Binding of a single Rb+ increases Na+/K+-ATPase, activating dephosphorylation without stoichiometric occlusion

S. B. KAUFMAN; R. M. GONZÁLEZ-LEBRERO; R. C. ROSSI; P. J. GARRAHAN

JOURNAL OF BIOLOGICAL CHEMISTRY

ASB-MB

Año: 2006 vol. 281 p. 15721 - 15726

0021-9258

We used partially purified Na+/K+‑ATPase from pig kidney to study dephosphorylation, occlusion and ATPase activity in the same enzyme preparation and in media of identical composition, containing 10 μM ATP and different concentrations of Rb+, used as K+ congener. The experiments were performed using a rapid-mixing apparatus with a time resolution of 3.5 ms.
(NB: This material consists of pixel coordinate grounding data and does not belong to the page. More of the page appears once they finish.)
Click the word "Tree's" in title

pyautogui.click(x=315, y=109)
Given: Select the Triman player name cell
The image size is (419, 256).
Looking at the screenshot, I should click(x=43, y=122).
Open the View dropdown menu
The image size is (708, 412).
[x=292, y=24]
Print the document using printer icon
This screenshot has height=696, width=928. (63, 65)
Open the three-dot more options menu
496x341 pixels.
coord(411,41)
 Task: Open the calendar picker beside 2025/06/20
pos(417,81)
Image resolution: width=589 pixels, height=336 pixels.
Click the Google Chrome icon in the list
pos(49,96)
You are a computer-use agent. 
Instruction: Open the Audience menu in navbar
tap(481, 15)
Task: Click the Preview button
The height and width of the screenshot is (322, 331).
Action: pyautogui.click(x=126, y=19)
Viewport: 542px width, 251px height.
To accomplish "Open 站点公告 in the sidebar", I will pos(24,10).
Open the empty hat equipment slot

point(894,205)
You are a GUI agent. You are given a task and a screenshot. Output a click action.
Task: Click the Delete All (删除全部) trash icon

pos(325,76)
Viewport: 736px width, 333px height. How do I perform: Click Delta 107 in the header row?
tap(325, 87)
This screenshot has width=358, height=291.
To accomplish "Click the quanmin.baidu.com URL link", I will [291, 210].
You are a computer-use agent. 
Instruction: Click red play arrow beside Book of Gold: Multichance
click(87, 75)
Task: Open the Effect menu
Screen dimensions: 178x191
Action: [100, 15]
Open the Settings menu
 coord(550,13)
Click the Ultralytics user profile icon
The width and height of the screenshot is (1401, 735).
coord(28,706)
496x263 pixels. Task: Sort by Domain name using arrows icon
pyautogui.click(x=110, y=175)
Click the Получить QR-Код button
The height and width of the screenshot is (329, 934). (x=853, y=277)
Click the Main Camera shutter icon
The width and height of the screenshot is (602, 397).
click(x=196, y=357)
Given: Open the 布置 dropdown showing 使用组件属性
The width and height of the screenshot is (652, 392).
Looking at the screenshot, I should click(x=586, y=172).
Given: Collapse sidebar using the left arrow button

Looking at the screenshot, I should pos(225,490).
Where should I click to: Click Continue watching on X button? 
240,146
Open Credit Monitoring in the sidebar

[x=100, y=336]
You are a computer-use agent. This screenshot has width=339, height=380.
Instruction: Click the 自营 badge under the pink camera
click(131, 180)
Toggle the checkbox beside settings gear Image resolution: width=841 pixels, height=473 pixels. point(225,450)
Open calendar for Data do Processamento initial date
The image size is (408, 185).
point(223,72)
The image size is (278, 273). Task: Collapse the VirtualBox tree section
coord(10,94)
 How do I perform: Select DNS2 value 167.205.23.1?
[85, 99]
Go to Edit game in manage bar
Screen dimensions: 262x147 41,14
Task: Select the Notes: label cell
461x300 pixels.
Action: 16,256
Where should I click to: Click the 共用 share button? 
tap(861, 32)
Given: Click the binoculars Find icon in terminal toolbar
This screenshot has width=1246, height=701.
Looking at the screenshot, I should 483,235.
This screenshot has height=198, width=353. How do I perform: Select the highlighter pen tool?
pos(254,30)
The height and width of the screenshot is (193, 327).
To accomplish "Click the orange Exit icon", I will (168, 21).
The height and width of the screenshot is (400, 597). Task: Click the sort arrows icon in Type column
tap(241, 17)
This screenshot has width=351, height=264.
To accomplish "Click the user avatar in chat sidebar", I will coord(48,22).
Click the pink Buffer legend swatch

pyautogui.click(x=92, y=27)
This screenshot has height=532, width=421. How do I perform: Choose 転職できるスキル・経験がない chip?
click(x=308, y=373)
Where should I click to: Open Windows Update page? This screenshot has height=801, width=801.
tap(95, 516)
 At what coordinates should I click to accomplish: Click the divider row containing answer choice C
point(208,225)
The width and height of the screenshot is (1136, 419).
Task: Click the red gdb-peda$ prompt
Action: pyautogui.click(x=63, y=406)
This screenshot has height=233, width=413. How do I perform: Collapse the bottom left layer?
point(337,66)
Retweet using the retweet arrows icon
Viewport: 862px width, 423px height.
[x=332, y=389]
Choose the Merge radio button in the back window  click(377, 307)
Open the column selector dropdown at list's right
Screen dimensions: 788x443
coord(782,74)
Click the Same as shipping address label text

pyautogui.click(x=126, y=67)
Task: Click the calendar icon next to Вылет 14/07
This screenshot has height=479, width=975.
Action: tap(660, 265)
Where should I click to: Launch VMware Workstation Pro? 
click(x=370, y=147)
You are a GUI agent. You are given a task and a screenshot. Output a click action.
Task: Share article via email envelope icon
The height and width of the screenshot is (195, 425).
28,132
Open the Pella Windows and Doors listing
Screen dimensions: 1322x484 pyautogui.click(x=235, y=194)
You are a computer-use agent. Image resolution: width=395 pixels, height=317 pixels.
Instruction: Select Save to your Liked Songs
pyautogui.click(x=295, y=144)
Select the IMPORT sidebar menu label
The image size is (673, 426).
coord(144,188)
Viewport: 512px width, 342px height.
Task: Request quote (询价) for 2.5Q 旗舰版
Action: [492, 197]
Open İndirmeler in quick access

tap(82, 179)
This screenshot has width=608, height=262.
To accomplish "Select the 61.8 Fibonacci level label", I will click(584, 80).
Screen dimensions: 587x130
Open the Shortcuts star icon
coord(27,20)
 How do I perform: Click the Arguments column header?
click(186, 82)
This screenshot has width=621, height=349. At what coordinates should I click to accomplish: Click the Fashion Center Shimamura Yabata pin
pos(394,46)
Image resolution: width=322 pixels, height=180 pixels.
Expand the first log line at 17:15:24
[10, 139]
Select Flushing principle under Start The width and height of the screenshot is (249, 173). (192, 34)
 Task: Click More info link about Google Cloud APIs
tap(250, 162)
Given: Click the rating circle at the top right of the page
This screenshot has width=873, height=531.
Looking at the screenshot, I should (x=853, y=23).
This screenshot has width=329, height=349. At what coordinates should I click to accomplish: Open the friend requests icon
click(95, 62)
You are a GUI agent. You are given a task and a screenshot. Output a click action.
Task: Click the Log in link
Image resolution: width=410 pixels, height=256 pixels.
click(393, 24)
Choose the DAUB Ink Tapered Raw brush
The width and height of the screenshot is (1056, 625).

The main findings were: (i) at sufficiently low Rb+ concentration the initial rate of dephosphorylation was higher than that of occlusion, (ii) as [Rb+] tended to zero the slope of the time course of occlusion but not that of the time course of dephosphorylation approached zero and, (iii) as Rb+ concentration increased, ATPase activity first increased and, after passing through a maximum, tended to a value that was lower than that observed in media without Rb+. None of these results are compatible with the currently held idea that binding of a single Rb+ to the E2P conformer of the ATPase does not modify the rate of dephosphorylation and strongly suggest that a single Rb+ does promote dephosphorylation through a mechanism that is not stoichiometrically coupled to Rb+ occlusion. If this mechanism is included in the currently accepted scheme for ATP hydrolysis by the Na+/K+‑ATPase, a reasonable prediction of the experimental results is obtained.